The problem with the high priced cars is the enormous difference in price, which makes it impossible to balance the economy.

I just saved up enough for the 1938 Alfa Romeo, 20 mil, just in time as it switched to limited stock today, 1 day remaining.
https://ddm999.github.io/gt7info/
For that same 20 mil you can buy out the UCD a couple times over, or buy 40 GR.3 cars.

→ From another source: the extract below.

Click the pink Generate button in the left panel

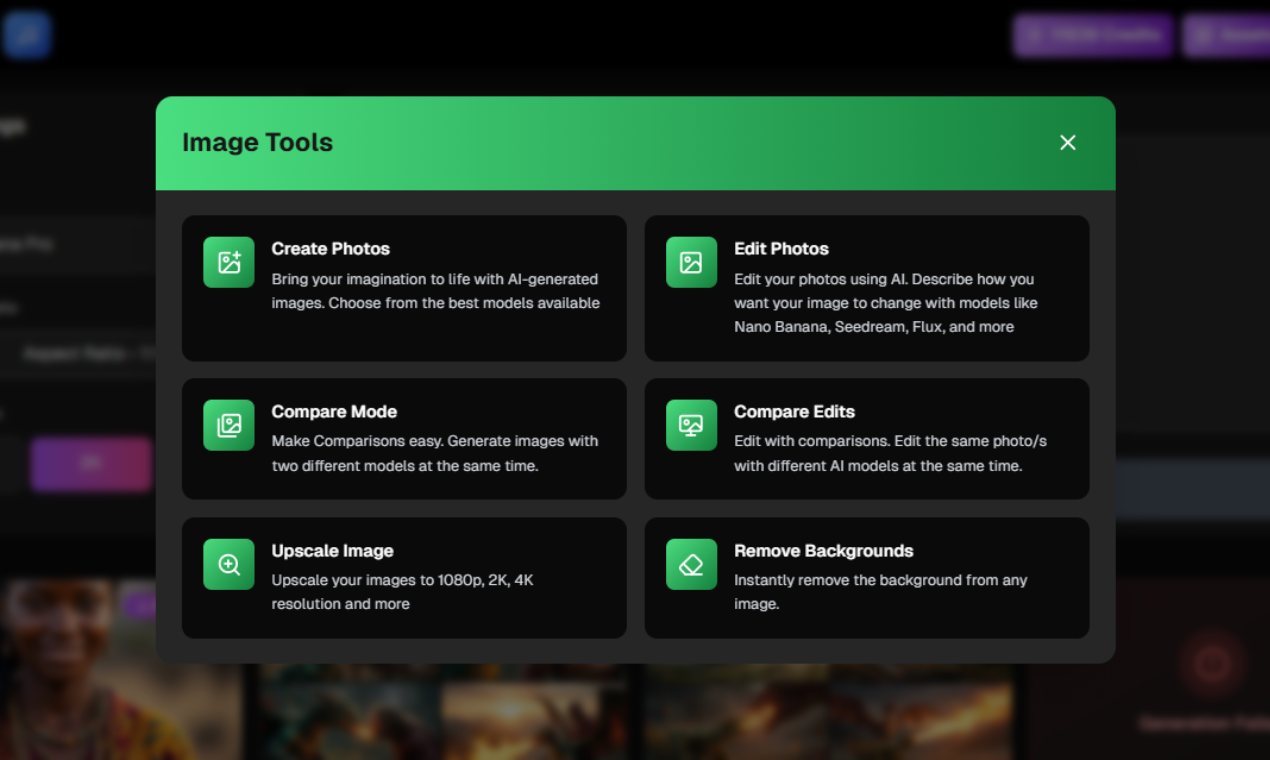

It's a neat idea to make it reflect real world pricing, but if you want to race iconic classic cars you're in for a long grind. If you happen to like taking a car from the UCD, tune it and race that, sure then the economy is fine. Yet since my interest is in endurance races at Le Mans and N24 in classic Le Mans cars and older, I'm in for a long grind. The 90+ cars I got from the cafe menu campaign don't interest me much. Maybe because they're not all that interesting on a controller? I don't know. The oldies I did get to race so far all feel very different. Sauber Mercedes C9 '89, De Tomaso Mangusta '69, Ford Mark IV Race car '67, Lamborghini Miura P400 Bertone '67, Ferrari GTO '84, Porsche 356 A/1500 GS GT '56, Mercedes Benz 300 SL Coupe '54, all behave very differently and are a lot of fun to race around the ring, tuned up to make them competitive.

Unfortunately custom endurance races don't provide any significant credits to the next car to race with or against. Mercedes-Benz 300 SL '52 is my next target, 11 million, while a 12h endurance race against garage cars nets you under 60K....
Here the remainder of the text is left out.